Mohammadnia Niekbachsh, Akyea Ralph K, Qureshi Nadeem, Bax Willem A, Cornel Jan H
Department of Internal Medicine, Northwest Clinics, Wilhelminalaan 12, 1815 JD, Alkmaar, The Netherlands.
Department of Cardiology, Northwest Clinics, Wilhelminalaan 12, 1815 JD, Alkmaar, The Netherlands.
Eur Heart J Digit Health. 2022 Oct 17;3(4):578-586. doi: 10.1093/ehjdh/ztac059. eCollection 2022 Dec.
Familial hypercholesterolaemia (FH) is a disorder of LDL cholesterol clearance, resulting in increased risk of cardiovascular disease. Recently, we developed a Dutch Lipid Clinic Network (DLCN) criteria-based algorithm to facilitate FH detection in electronic health records (EHRs). In this study, we investigated the sensitivity of this and other algorithms in a genetically confirmed FH population.
All patients with a healthcare insurance-related coded diagnosis of 'primary dyslipidaemia' between 2018 and 2020 were assessed for genetically confirmed FH. Data were extracted at the time of genetic confirmation of FH (T1) and during the first visit in 2018-2020 (T2).

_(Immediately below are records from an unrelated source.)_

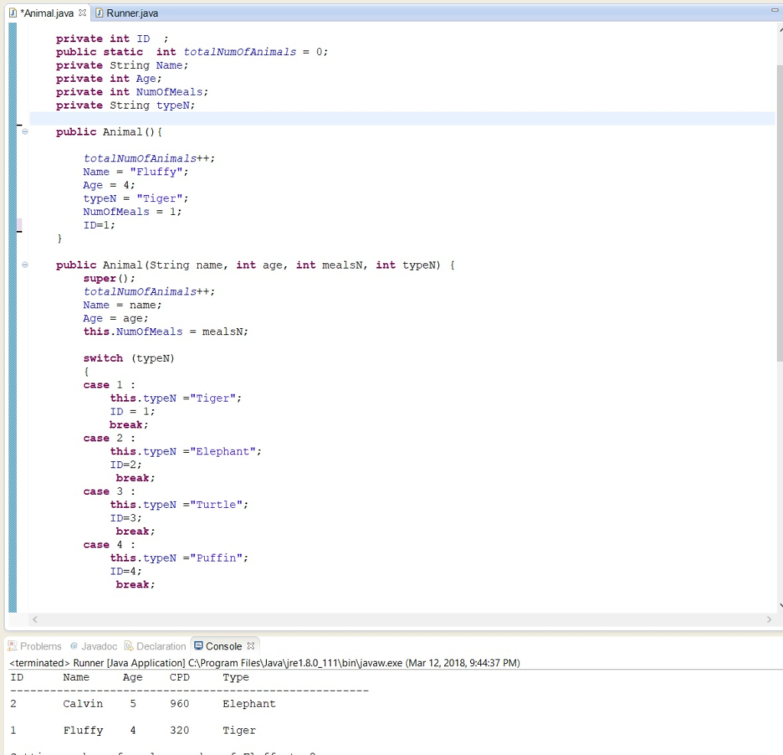Click the Javadoc @ icon
The width and height of the screenshot is (783, 755).
74,646
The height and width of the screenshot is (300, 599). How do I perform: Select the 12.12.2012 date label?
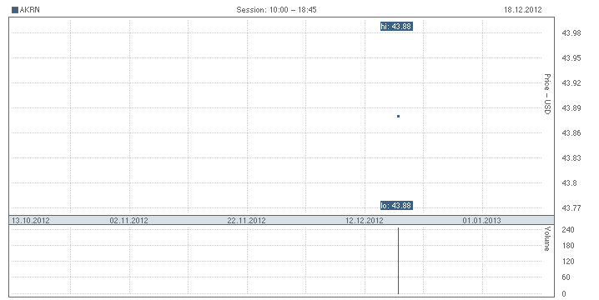point(364,220)
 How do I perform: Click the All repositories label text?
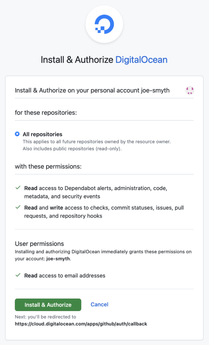(x=42, y=134)
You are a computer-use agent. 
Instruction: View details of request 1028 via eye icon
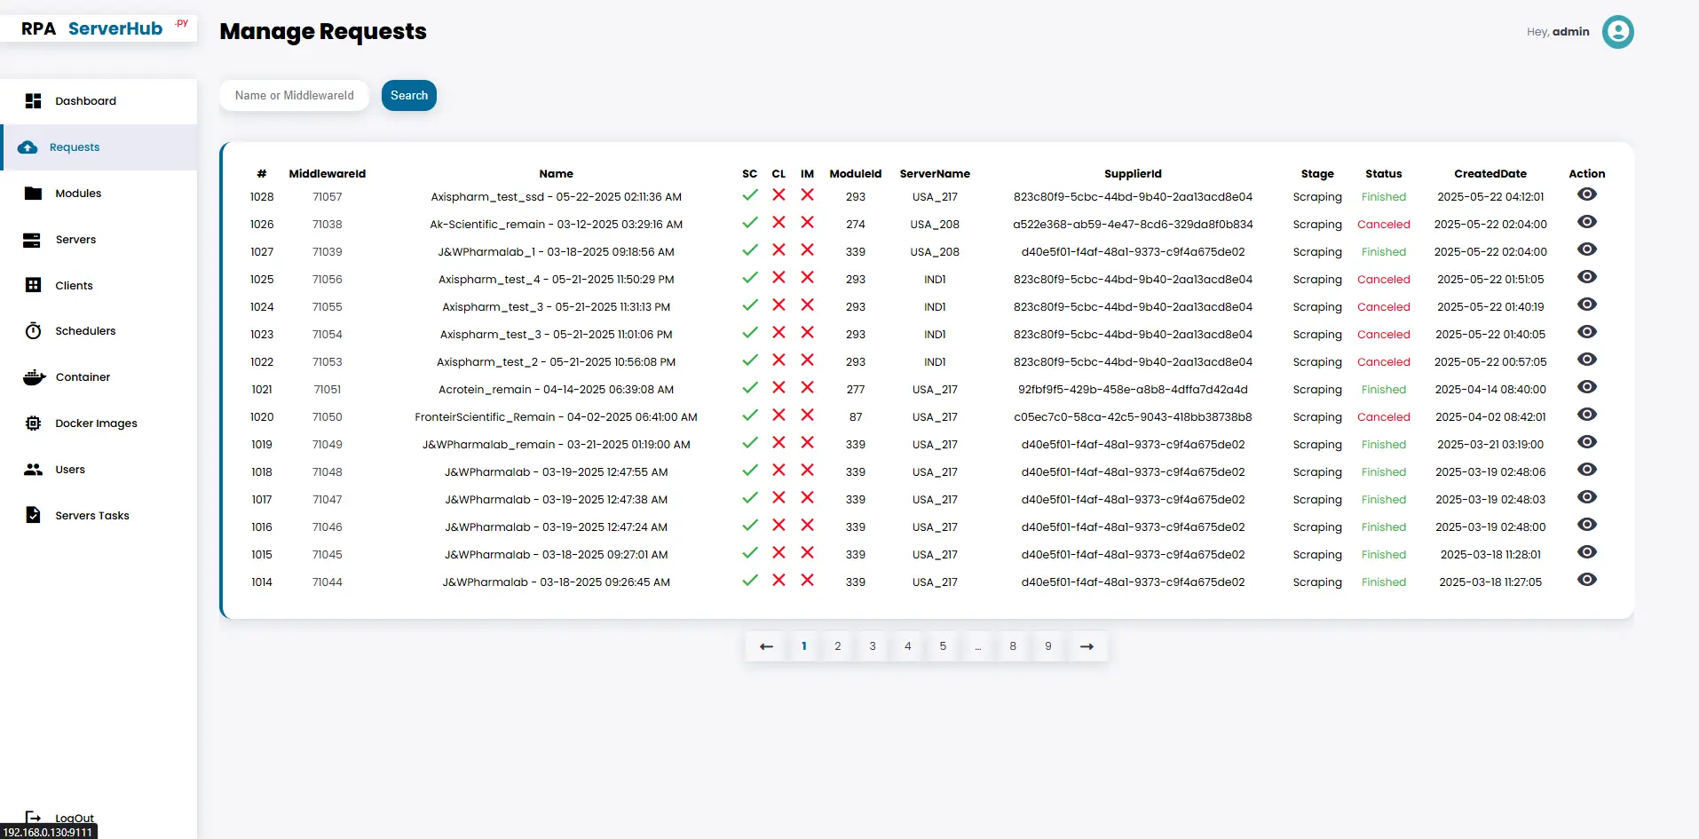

We assessed the sensitivity of algorithms on T1 and T2 for DLCN ≥ 6 and compared with other algorithms [familial hypercholesterolaemia case ascertainment tool (FAMCAT), Make Early Diagnoses to Prevent Early Death (MEDPED), and Simon Broome (SB)] using EHR-coded data and using all available data (i.e. including non-coded free text). 208 patients with genetically confirmed FH were included. The sensitivity (95% CI) on T1 and T2 with EHR-coded data for DLCN ≥ 6 was 19% (14-25%) and 22% (17-28%), respectively. When using all available data, the sensitivity for DLCN ≥ 6 was 26% (20-32%) on T1 and 28% (22-34%) on T2. For FAMCAT, the sensitivity with EHR-coded data on T1 was 74% (67-79%) and 32% (26-39%) on T2, whilst sensitivity with all available data was 81% on T1 (75-86%) and 45% (39-52%) on T2. For Make Early Diagnoses to Prevent Early Death MEDPED and SB, using all available data, the sensitivity on T1 was 31% (25-37%) and 17% (13-23%), respectively.
The FAMCAT algorithm had significantly better sensitivity than DLCN, MEDPED, and SB. FAMCAT has the best potential for FH case-finding using EHRs.
家族性高胆固醇血症(FH)是一种低密度脂蛋白胆固醇清除障碍疾病,会增加心血管疾病风险。最近,我们开发了一种基于荷兰脂质诊所网络(DLCN)标准的算法,以促进在电子健康记录(EHR)中检测FH。在本研究中,我们调查了该算法及其他算法在基因确诊的FH人群中的敏感性。
对2018年至2020年间所有医保编码诊断为“原发性血脂异常”的患者进行基因确诊FH评估。在FH基因确诊时(T1)以及2018 - 2020年首次就诊时(T2)提取数据。我们评估了T1和T2时DLCN≥6的算法敏感性,并使用EHR编码数据以及所有可用数据(即包括未编码的自由文本)与其他算法[家族性高胆固醇血症病例确定工具(FAMCAT)、早诊断早预防早死亡(MEDPED)和西蒙·布鲁姆(SB)]进行比较。纳入了208例基因确诊的FH患者。T1和T2时使用EHR编码数据且DLCN≥6的敏感性(95%CI)分别为19%(14 - 25%)和22%(17 - 28%)。使用所有可用数据时,T1和T2时DLCN≥6的敏感性分别为26%(20 - 32%)和28%(22 - 34%)。对于FAMCAT,T1时使用EHR编码数据的敏感性为74%(67 - 79%),T2时为32%(26 - 39%),而使用所有可用数据时,T1时敏感性为81%(75 - 86%),T2时为45%(39 - 52%)。对于MEDPED和SB,使用所有可用数据时,T1时敏感性分别为31%(25 - 37%)和17%(13 - 23%)。
FAMCAT算法的敏感性显著优于DLCN、MEDPED和SB。FAMCAT在使用EHR进行FH病例发现方面具有最佳潜力。